4. Il résulte de ces dispositions que le législateur a organisé, conformément au droit de l’Union européenne, la réglementation de la mise sur le marché et de l’utilisation des produits phytopharmaceutiques, dans le but d’assurer un niveau élevé et uniforme de protection de la santé publique et de l’environnement contre les effets pouvant résulter de l’utilisation de tels produits en particulier lors de leur épandage. Il a confié à l’Etat, représenté notamment par le ministre de l’agriculture, et éclairé par l’avis scientifique d’un organisme spécialisé, le soin de déterminer les mesures de précaution et de surveillance prévoyant, notamment, la possibilité d’interdire ou d’encadrer l’utilisation de ces produits dans certaines zones, leur stockage, leur manipulation, leur élimination ou la récupération des déchets issus de ces produits. La police spéciale ainsi instituée régit, en prenant appui sur l’expertise de l’agence nationale de sécurité sanitaire de l’alimentation, de l’environnement et du travail, de manière précise et sur l’ensemble du territoire national, les activités qu’elle encadre. Dès lors, ni les dispositions du code général des collectivités territoriales ayant donné au maire, responsable de l’ordre public sur le territoire de sa commune, le pouvoir de prendre les mesures de police générale nécessaires au bon ordre, à la sûreté, à la sécurité et à la salubrité publiques, ni les articles L. 1311-1 et L. 1311-2 du code de la santé publique lui permettant d’intervenir pour préserver l’hygiène et la santé humaine, ni l’article 5 de la Charte de l’environnement, ni enfin le principe de libre administration des collectivités territoriales ne sauraient en aucun cas permettre au maire d’une commune de s’immiscer dans l’exercice de cette police spéciale par l’édiction d’une réglementation locale.
N° 1904029 6
Sur la demande de renvoi préjudiciel à la Cour de justice de l’Union européenne :
5. Le principe d’autonomie institutionnelle et procédurale des Etats membres s’opposant à ce que le droit de l’Union européenne puisse interférer dans la répartition des compétences des autorités administratives, ni le principe de primauté du droit européen, ni celui d’effectivité du droit de l’Union n’ont pour effet de modifier cette répartition en matière de police administrative. Dès lors, la question de savoir si, en cas de carence avérée d’un Etat membre pour promulguer sur toute l’étendue du territoire national les mesures concrètes de protection des personnes vulnérables exigées par les articles 12 de la directive n° 2009/128/CE du 21 octobre 2009 et 3 du règlement du Parlement européen et du Conseil n° 1107/2009 du 21 octobre 2009, le maire d’une commune a le droit de prendre, sur l’étendue du territoire communal, des mesures, au moins provisoires, de protection des personnes vulnérables, ne soulève aucune difficulté sérieuse de nature à justifier de saisir la Cour de justice de l’Union européenne à titre préjudiciel.

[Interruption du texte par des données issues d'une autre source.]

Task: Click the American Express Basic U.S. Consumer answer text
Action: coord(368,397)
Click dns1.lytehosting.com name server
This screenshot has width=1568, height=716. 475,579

6. Par suite, la demande de transmission d’une question préjudicielle à la Cour de justice de l’Union européenne doit être rejetée.

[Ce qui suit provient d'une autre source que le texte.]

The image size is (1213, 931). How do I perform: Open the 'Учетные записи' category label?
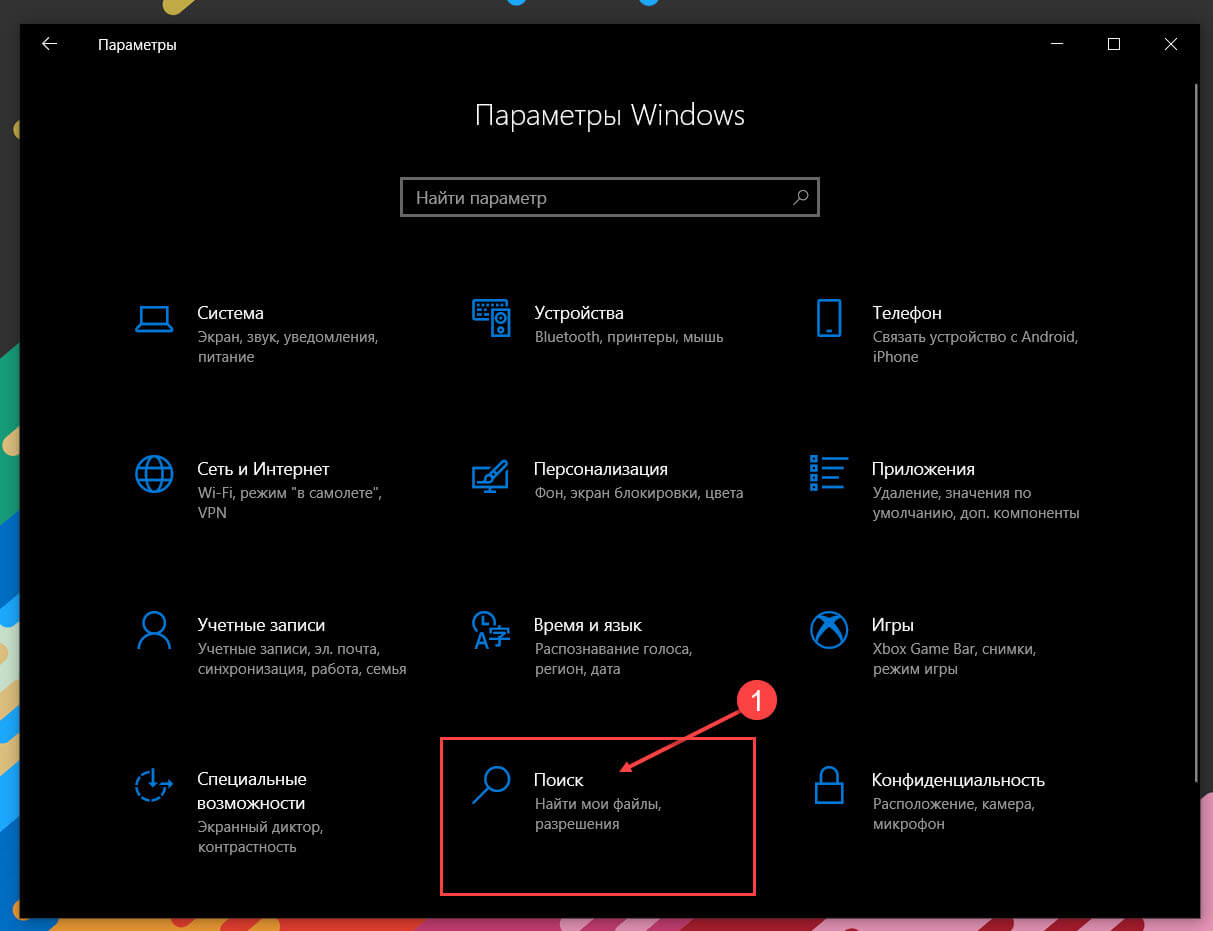click(x=261, y=624)
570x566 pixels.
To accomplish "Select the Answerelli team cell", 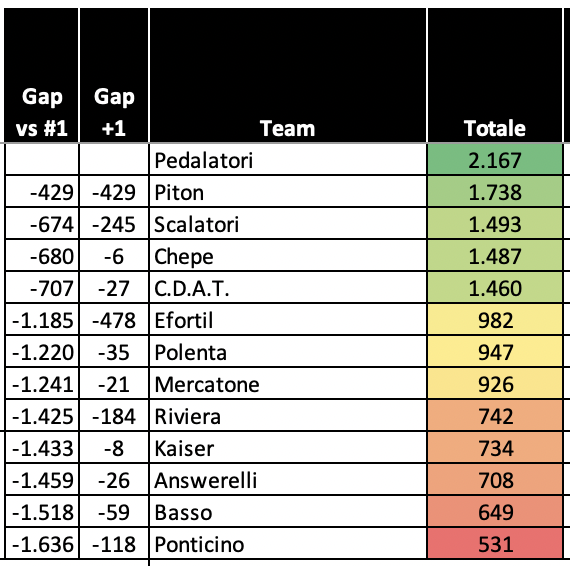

7. Il résulte de tout ce qui précède, et sans qu’il soit besoin de demander un avis au Conseil d’Etat, d’une part, que le préfet d’Ille-et-Vilaine est fondé à demander l’annulation de l’arrêté du 18 mai 2019 par lequel le maire de la commune de Langouët a restreint l’utilisation de produits phytopharmaceutiques sur le territoire de la commune, ensemble la décision de rejet du recours gracieux du 20 juin 2019, et d’autre part, que les conclusions reconventionnelles présentées par la commune de Langouët doivent être rejetées.
Sur les frais liés au litige :
8. En vertu des dispositions de l’article L. 761-1 du code de justice administrative, le tribunal ne peut pas faire bénéficier la partie tenue aux dépens ou la partie perdante du paiement par l’autre partie des frais qu’elle a exposés à l’occasion du litige soumis au juge. Les conclusions présentées à ce titre par la commune de Langouët doivent, dès lors, être rejetées.
DECIDE :
Article 1er : L’arrêté du 18 mai 2019 du maire de la commune de Langouët, ensemble le rejet du recours gracieux présenté par le préfet d’Ille-et-Vilaine, sont annulés.
Article 2 : Les conclusions reconventionnelles présentées par la commune de Langouët sont rejetées.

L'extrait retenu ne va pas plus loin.